ЗАДАНИЕ 1
Перепишите фрагмент текста от слов «Большой, реальный, реально» до слов «его засыпает снегом.» включительно, ничего не меняя.

ТЕКСТ
::::::::::
Читаем Детство Люверс полностью

Но кто поймет и поверит, что Пушкину восемьсот тридцать шестого года внезапно дано узнать себя Пушкиным любого — Пушкиным девятьсот тридцать шестого года. Что настает время, когда вдруг в одно перерожденное, расширившееся сердце сливаются отклики, давно уже шедшие от других сердец в ответ на удары главного, которое еще живо, и бьется, и думает, и хочет жить. Что множившиеся все время перебои наконец так учащаются, что вдруг выравниваются и, совпав с содроганьями главного, пускаются жить одною, отныне равноударной с ним жизнью. Что это не иносказанье. Что это переживается. Что это какой-то возраст, порывисто кровный и реальный, хотя пока еще и не названный. Что это какая-то нечеловеческая молодость, но с такой резкой радостью надрывающая непрерывность предыдущей жизни, что за неназванностью возраста и необходимостью сравнений она своей резкостью больше всего похожа на смерть. Что она похожа на смерть. Что она похожа на смерть, но совсем не смерть, отнюдь не смерть, и только бы, только бы люди не пожелали полного сходства.

И вместе с сердцем смещаются воспоминанья и произведенья, произведенья и надежды, мир созданного и мир еще подлежащего созданью. Какова была его личная жизнь, спрашивают иногда. Сейчас вы просветитесь насчет его личной жизни. Огромная, предельного разноречья область стягивается, сосредоточивается, выравнивается и вдруг, вздрогнув одновременностью по всем частям своего сложенья, начинает существовать телесно. Она открывает глаза, глубоко вздыхает и сбрасывает с себя последние остатки позы, временно данной ей в подмогу.

И если вспомнить, что все это спит ночью и бодрствует днем, ходит на двух ногах и зовется человеком, естественно ждать соответствующих явлений и в его поведеньи.

Большой, реальный, реально существующий город. В нем зима. В нем рано темнеет, деловой день проходит в нем при вечернем свете.

Давно, давно когда-то он был страшен. Его надлежало победить, надо было сломить его непризнанье. С тех пор утекло много воды. Его признанье вырвано, его покорность вошла в привычку. Требуется большое усилье памяти, чтобы вообразить, чем он мог вселять когда-то такое волненье. В нем мигают огоньки и, кашляя в платки, щелкают на счетах, его засыпает снегом.

Его тревожная громадность неслась бы мимо незамеченной, когда бы не эта новая, дикая впечатлительность. Что значит робость отрочества перед уязвимостью этого нового рожденья. И вновь, как в детстве, замечается все. Лампы, машинистки, дверные блоки и калоши, тучи, месяц и снег. Страшный мир.
::::::::::
ИСХОДНЫЕ ЗАПИСИ
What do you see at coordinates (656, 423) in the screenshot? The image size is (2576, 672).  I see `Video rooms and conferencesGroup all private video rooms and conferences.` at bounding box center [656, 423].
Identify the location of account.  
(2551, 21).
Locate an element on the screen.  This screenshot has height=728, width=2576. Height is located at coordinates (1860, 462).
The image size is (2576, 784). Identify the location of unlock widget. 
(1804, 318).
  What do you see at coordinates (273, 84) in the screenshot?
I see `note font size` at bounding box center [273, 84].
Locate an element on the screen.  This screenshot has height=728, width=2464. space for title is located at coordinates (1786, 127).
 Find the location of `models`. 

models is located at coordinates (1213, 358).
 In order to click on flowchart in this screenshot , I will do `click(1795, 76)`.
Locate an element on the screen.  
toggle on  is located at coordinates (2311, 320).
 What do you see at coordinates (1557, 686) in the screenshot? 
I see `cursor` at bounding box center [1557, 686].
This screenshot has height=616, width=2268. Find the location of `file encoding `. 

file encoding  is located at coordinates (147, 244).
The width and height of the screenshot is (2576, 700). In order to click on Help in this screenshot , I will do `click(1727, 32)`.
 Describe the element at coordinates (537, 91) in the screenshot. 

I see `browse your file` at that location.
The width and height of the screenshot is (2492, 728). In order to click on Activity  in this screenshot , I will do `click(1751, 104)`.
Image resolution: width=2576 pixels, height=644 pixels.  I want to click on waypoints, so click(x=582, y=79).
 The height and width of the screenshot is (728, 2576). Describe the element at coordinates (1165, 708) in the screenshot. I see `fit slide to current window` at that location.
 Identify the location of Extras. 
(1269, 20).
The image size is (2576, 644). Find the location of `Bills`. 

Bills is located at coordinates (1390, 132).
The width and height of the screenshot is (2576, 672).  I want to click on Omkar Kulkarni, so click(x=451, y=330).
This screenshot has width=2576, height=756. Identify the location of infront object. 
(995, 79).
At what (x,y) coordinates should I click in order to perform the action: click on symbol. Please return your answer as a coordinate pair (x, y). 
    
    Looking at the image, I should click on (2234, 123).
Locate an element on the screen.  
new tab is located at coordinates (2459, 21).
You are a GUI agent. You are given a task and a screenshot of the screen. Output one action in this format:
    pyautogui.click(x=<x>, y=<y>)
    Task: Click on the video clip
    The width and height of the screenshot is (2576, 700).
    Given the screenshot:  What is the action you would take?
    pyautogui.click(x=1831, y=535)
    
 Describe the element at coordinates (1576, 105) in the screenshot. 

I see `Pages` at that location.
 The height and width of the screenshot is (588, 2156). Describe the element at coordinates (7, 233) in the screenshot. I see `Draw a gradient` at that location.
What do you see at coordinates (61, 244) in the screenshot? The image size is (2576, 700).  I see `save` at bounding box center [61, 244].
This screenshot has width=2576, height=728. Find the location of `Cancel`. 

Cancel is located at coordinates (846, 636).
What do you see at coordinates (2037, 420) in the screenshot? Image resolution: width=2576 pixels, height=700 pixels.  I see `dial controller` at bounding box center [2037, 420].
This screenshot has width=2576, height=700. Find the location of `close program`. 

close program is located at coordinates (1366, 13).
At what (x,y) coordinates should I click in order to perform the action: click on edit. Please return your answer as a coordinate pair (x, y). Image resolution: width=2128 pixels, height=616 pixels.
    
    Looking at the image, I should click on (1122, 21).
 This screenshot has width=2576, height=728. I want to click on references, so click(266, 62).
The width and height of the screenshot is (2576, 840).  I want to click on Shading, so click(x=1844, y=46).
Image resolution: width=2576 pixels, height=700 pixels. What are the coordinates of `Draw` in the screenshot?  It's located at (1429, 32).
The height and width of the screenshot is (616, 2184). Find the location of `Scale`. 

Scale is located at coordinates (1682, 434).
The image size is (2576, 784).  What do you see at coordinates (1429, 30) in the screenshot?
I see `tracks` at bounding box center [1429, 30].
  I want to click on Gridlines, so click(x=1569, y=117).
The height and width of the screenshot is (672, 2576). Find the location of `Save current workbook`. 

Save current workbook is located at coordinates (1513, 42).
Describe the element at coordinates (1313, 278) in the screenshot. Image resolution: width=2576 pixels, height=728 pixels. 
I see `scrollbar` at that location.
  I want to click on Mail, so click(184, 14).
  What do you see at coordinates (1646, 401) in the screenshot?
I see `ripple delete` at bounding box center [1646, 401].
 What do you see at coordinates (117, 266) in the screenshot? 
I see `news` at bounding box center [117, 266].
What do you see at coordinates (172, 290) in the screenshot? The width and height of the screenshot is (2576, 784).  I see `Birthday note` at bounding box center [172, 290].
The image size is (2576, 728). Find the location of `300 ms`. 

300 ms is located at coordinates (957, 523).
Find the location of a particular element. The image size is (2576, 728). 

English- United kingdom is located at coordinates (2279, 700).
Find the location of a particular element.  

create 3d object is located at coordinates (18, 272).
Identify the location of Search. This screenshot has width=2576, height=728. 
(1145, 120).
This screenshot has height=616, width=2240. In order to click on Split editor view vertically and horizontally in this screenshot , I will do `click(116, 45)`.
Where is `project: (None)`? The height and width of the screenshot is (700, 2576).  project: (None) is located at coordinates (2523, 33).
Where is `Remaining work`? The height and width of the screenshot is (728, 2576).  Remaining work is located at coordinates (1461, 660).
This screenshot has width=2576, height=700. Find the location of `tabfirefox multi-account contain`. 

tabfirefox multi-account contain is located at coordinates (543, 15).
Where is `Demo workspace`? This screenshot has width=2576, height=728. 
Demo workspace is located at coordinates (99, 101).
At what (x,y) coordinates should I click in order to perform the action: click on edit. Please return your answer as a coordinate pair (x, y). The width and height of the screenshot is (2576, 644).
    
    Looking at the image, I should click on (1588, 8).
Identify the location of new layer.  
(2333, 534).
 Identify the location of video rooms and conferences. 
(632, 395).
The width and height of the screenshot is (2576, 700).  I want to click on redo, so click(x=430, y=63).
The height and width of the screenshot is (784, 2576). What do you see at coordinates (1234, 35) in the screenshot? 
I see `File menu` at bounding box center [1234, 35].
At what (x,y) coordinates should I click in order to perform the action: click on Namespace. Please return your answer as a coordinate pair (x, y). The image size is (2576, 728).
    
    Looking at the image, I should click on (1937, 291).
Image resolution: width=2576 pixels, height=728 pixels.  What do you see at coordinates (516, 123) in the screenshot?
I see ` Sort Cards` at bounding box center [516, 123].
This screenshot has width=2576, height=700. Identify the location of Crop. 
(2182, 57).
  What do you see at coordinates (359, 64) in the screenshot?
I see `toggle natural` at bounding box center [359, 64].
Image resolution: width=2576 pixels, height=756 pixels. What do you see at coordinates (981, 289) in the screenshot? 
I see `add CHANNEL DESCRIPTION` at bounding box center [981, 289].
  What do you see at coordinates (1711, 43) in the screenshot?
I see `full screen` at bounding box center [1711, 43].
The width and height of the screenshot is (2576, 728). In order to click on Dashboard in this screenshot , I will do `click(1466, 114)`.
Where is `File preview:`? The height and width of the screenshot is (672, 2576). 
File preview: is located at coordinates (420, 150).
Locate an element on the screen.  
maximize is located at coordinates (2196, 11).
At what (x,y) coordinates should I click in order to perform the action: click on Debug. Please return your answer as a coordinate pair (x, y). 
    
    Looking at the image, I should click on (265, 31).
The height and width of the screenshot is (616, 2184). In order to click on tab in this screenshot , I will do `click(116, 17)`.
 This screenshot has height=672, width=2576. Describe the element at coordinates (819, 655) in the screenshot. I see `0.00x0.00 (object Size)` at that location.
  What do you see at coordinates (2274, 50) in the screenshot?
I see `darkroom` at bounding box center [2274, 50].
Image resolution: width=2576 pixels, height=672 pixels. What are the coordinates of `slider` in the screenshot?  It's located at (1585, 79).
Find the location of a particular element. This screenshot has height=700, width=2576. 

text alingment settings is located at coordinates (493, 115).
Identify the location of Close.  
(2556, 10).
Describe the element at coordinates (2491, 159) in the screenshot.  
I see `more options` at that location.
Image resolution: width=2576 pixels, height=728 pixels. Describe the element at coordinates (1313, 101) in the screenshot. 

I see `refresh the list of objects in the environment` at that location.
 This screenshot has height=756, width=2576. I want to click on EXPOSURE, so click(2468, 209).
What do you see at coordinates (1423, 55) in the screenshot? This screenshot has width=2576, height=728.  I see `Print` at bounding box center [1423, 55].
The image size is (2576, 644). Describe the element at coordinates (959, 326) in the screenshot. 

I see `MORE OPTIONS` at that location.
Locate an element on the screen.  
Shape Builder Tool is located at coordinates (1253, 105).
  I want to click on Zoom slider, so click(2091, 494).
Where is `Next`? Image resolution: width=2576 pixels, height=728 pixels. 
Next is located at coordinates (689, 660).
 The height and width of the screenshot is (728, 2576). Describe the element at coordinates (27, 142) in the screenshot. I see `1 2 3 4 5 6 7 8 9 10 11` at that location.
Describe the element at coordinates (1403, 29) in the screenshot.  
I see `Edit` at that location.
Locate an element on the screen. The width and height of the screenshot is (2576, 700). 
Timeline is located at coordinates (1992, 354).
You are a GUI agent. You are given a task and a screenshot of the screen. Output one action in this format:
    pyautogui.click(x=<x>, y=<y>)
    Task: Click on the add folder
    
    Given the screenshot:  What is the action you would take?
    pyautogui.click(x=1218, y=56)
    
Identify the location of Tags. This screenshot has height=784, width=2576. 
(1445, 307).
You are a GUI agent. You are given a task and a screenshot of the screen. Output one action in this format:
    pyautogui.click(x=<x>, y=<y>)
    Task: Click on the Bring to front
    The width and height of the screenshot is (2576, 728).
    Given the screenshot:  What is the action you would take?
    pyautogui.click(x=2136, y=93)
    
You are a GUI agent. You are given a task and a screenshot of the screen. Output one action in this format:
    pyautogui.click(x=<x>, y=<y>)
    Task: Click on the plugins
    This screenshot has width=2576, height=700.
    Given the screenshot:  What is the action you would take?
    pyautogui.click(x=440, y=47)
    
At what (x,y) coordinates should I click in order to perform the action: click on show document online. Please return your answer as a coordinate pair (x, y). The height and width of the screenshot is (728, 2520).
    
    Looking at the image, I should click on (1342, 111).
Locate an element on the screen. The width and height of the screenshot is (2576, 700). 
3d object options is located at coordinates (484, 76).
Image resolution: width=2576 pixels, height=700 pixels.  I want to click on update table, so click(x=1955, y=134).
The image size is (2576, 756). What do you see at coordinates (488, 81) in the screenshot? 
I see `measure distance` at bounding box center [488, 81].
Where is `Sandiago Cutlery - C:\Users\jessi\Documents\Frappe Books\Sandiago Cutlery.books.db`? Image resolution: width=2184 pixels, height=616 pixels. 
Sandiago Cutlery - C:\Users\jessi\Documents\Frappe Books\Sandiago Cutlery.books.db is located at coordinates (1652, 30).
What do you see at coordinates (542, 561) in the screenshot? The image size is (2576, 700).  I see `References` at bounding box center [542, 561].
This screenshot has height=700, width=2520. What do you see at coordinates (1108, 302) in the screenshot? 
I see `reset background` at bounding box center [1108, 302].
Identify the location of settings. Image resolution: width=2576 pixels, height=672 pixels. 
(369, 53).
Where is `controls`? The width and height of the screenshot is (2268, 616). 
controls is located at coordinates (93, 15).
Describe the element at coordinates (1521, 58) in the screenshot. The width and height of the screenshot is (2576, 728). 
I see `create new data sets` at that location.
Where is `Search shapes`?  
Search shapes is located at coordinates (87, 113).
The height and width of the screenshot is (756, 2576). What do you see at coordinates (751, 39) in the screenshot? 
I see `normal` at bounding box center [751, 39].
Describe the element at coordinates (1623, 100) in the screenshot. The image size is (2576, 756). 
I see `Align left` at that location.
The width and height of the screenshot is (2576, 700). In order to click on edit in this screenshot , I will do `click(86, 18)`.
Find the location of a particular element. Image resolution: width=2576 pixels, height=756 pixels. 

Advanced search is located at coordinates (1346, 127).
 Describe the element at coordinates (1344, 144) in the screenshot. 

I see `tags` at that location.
::::::::::
ЗАДАНИЕ 2
Приведите записи от их начала до строки с «The width and height of the screenshot is (2492, 728).» включительно, заменив «Locate an element» на «Find an element» и оставив всё прочее без изменений. Больше ничего выводить не нужно.

РЕШЕНИЕ 1
Большой, реальный, реально существующий город. В нем зима. В нем рано темнеет, деловой день проходит в нем при вечернем свете.

Давно, давно когда-то он был страшен. Его надлежало победить, надо было сломить его непризнанье. С тех пор утекло много воды. Его признанье вырвано, его покорность вошла в привычку. Требуется большое усилье памяти, чтобы вообразить, чем он мог вселять когда-то такое волненье. В нем мигают огоньки и, кашляя в платки, щелкают на счетах, его засыпает снегом.

РЕШЕНИЕ 2
What do you see at coordinates (656, 423) in the screenshot? The image size is (2576, 672).  I see `Video rooms and conferencesGroup all private video rooms and conferences.` at bounding box center [656, 423].
Identify the location of account.  
(2551, 21).
Find an element on the screen.  This screenshot has height=728, width=2576. Height is located at coordinates (1860, 462).
The image size is (2576, 784). Identify the location of unlock widget. 
(1804, 318).
  What do you see at coordinates (273, 84) in the screenshot?
I see `note font size` at bounding box center [273, 84].
Find an element on the screen.  This screenshot has height=728, width=2464. space for title is located at coordinates (1786, 127).
 Find the location of `models`. 

models is located at coordinates (1213, 358).
 In order to click on flowchart in this screenshot , I will do `click(1795, 76)`.
Find an element on the screen.  
toggle on  is located at coordinates (2311, 320).
 What do you see at coordinates (1557, 686) in the screenshot? 
I see `cursor` at bounding box center [1557, 686].
This screenshot has height=616, width=2268. Find the location of `file encoding `. 

file encoding  is located at coordinates (147, 244).
The width and height of the screenshot is (2576, 700). In order to click on Help in this screenshot , I will do `click(1727, 32)`.
 Describe the element at coordinates (537, 91) in the screenshot. 

I see `browse your file` at that location.
The width and height of the screenshot is (2492, 728). In order to click on Activity  in this screenshot , I will do `click(1751, 104)`.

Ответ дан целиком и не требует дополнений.